LAST Friday’s massive sale at Central Tablelands Livestock Exchange Carcoar was a great effort by all concerned and demonstrated the benefits of a regional saleyard.
To yard almost 13,000 weaner calves in a district that is in the midst of an awful season is a real achievement and one report tells us that a consignment from Bombala was included in the sale.
The Blue Ribbon weaner sale was held in the old Bathurst Saleyards for some years and established a genuine reputation for quality, and this has obviously transferred to the CTLX regional complex.
The early market reports from agents are quite positive.
Heavy and light
STORMS last week brought falls ranging from 50-odd millimetres in places down to a few drops in many areas and the heavy recordings caused a lot of wash.
Producers who had sown early oat crops are pleased to see the green shoot in paddocks that were looking sad.
The official reading at Bathurst’s main water supply, Chifley Dam, was below 60 per cent before the storms and the run-off into catchment streams will be valuable.
Time of change
SOME follow-up from last week’s comment that “nothing ever changes in the Merino industry”.
Several leading breeders commented on the disappearance of body wrinkle in many purpose-bred flocks and a lady breeder told me: “I don’t think you could keep a modern shearer in a pen full of un-mulesed, heavy skinned Merino wethers, and you wouldn’t blame him if he left.”
Mention was made that many farmers refer to climate change believers as nutters, and several friends tell me that many environmentalists refer to some farmers as nutters, so we return to square one and still it never rains in many places.
Of course, it is really unusual to be having Indian summer 30 degree days in Bathurst in late April. Much has changed and we must adapt to the changes.
THE 2018 Royal Bathurst Show is done and dusted and plans for the 2019 event are already being discussed.
There are lots of favourable comments being made and a little bloke asked me this: “Is the show on again next week?”
Organisers and the army of volunteers all deserve a big thank you for the year-long efforts they put in to showcase all that’s good in the Bathurst district.
I’m sure that the thousands of showgoers say: “Take a bow, Bathurst AH and P.”
CURRENT discussion in the city media on the availability of jobs in the country has focused on part-time and casual work in woolsheds, market gardens and on farms.
The ongoing building boom in cities like Orange and Bathurst has attracted the capable, willing workers from rural work and pay rates have to be competitive for farmers and contractors to source the staff they need.
Quite often the girls who have just left school are quality workers and don’t talk a lot, or lose concentration.
Many employers shy away from would-be workers who carry lots of tattoos or have a don’t-care attitude.
The willing workers are the greatest asset that any business can have; they are the public face of many businesses.
Tuesday, May 1: Kerrs Creek Road, Euchareena, 9.30am-3pm. Pasture and livestock assessment workshop.

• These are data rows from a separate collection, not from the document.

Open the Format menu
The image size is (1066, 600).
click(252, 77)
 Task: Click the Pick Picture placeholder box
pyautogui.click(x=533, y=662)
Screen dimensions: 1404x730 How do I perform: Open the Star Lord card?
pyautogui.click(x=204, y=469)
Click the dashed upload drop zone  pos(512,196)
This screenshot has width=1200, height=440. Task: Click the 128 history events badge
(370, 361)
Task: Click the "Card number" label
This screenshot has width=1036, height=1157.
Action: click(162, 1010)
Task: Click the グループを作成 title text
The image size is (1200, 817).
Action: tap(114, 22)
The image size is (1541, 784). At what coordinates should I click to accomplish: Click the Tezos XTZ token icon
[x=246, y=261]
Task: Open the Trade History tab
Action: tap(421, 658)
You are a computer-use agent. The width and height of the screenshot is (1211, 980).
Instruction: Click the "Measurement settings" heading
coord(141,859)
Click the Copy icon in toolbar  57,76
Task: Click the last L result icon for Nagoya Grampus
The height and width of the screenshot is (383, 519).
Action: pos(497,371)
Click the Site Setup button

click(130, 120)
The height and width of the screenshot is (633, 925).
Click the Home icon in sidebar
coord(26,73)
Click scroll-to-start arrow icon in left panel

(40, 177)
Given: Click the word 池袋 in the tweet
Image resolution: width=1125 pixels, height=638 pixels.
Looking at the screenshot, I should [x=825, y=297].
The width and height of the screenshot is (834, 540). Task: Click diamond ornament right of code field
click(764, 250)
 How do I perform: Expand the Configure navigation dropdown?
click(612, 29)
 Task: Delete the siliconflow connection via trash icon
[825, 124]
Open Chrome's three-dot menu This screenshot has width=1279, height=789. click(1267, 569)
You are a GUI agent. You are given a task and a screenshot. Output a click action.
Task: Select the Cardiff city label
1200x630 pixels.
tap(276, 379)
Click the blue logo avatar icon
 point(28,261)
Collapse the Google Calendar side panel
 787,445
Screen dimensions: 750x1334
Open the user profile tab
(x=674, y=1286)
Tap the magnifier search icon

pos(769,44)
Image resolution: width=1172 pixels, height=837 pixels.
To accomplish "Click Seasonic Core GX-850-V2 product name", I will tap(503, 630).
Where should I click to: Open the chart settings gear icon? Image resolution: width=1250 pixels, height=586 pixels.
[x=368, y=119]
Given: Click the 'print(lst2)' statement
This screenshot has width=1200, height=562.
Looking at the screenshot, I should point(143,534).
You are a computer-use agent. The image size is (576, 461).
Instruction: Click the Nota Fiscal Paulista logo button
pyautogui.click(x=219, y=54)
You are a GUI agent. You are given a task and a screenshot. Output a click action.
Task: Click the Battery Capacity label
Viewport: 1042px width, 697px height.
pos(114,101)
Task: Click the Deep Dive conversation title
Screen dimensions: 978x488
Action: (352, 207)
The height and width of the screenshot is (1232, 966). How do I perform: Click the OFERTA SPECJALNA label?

Thursday, May 3: Hobbys Yard Road, Barry (South), 9.30am-3pm. Pasture and livestock assessment workshop.
These events are conducted by Central Tablelands Local Land Services and are an opportunity for all producers in the areas to address common dry weather problems with staff and fellow producers.
These days are free, but you must book for location and catering purposes. Contact Brett Littler on 0427 007 398 or email@example.com.
Many thanks to Simone at LLS for providing these details.
TWO hunters spent days in the mountains and one got a black bear each day, while his mate got none.
“I find a big hole in the mountain, and shout and yell ’til a bear rushes out, and I drill him,” the first hunter said.
Next day, the second hunter was bruised and battered, but didn’t have a bear.
“I yelled and screamed at a huge hole in the mountain and a huge, roaring train came out,” he said.
TWO boys aged six and eight were having a sleepover at Grandma and Pop’s place and it was just a week ’til the six-year-old’s birthday.
Early to bed, he said his prayers on bended knee: “God bless Mum, Dad, Aunty Rita, Uncle Fester, both our dogs and Gran and Pop. And for next week’s birthday, I’d love a 50cc Honda bike or a Nintendo and an iPad.”
“There’s no need to yell out your prayers; God’s not deaf,” his brother scolded him.
“Of course I know he’s not, but Pop’s as deaf as a strainer post,” the little bloke answered.